Carta de guia de casados/Freqüência do Paço

XVIII


Freqüência do Paço


Trouxe-nos Deus agora (com todo o mais bem que veio a êste reino) um novo Paço e Côrte ; e porque da do tempo passado nos não lembramos os que vivemos agora, mal poderemos governar estas acções por aquelas antigas. A côrte portuguesa era bem freqüentada , bem galante, e bem luzida, mas de grande recolhimento.

As idas ao Paço são devidas, justas, e bôas ; as vezes devem de ser contadas. Nascimentos de infantes, bodas, festas de entre ano, achaques de príncipes, sua saúde, novas notáveis, e pouco mais que isto. O ir só, não é elegante ; seja a companhia sempre bôa, mas não de pessoa maior (salvo a primeira vez) cuja autoridade some o agasalho, que cada um deseja de achar na graça dos reis, em suas casas, e em as de qualquer hóspede.

Acontece que muitas mulheres muito para isso, começam a cobrar (vâmente) fumos de bem vistas das rainhas, e princesas ; a que, sem algum fruto, se segue grande inquietação. E sucede mais, que para dourarem sua ligeireza, se hão com os maridos como dizem que fazem os negros dos mercadores, que em indo por onde querem, tapam a bôca aos amos com dizer-lhes que foram ouvir missa. Vem muitas vezes a ser o lícito capa e manto do ilícito. Com achaque de que vão ao Paço, se gasta o tempo em ociosidades, e a casa se desgoverna.

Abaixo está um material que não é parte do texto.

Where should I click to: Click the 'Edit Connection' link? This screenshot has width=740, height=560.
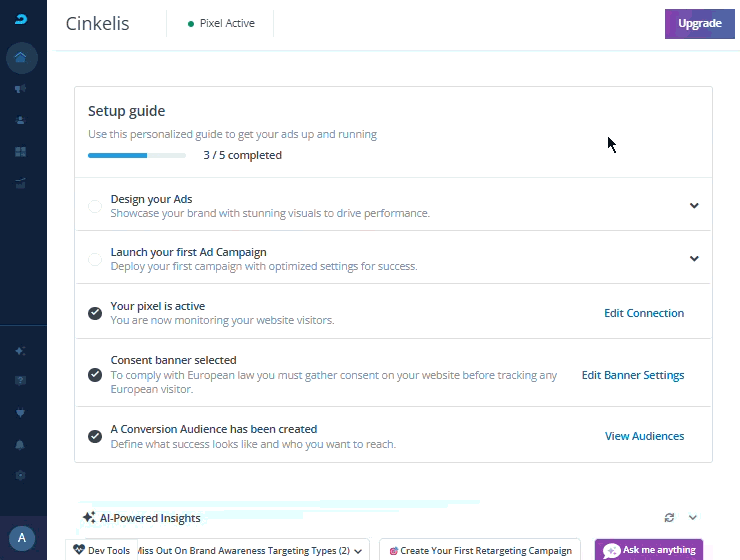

A mulher principal basta-lhe que a sua rainha a conheça. Em melhor conta a terá quando vir o siso com que procede, as poucas vezes que a vir. O correio extraordinário a todos alvoroça, quando chega ; o correio ordinário vai e vem, sem ninguém fazer caso dêle. Às pessoas de fóra do serviço dos príncipes, é custosa, e arriscada a pretensão de seu favor. Punha um grande cortesão o servir às damas, e aos reis, com o uso do limão, e da laranja ; que o limão quere que o apertem muito, e então dá melhor sumo ; a laranja se quere espremida muito a de leve, porque logo amarga em se apertando. As damas querem ser assistidas ; os reis vistos à bôamente. Por isso já disse alguém, que os príncipes, e o fogo, se queriam tratados de longe, porque perto queimam, e longe alumiam.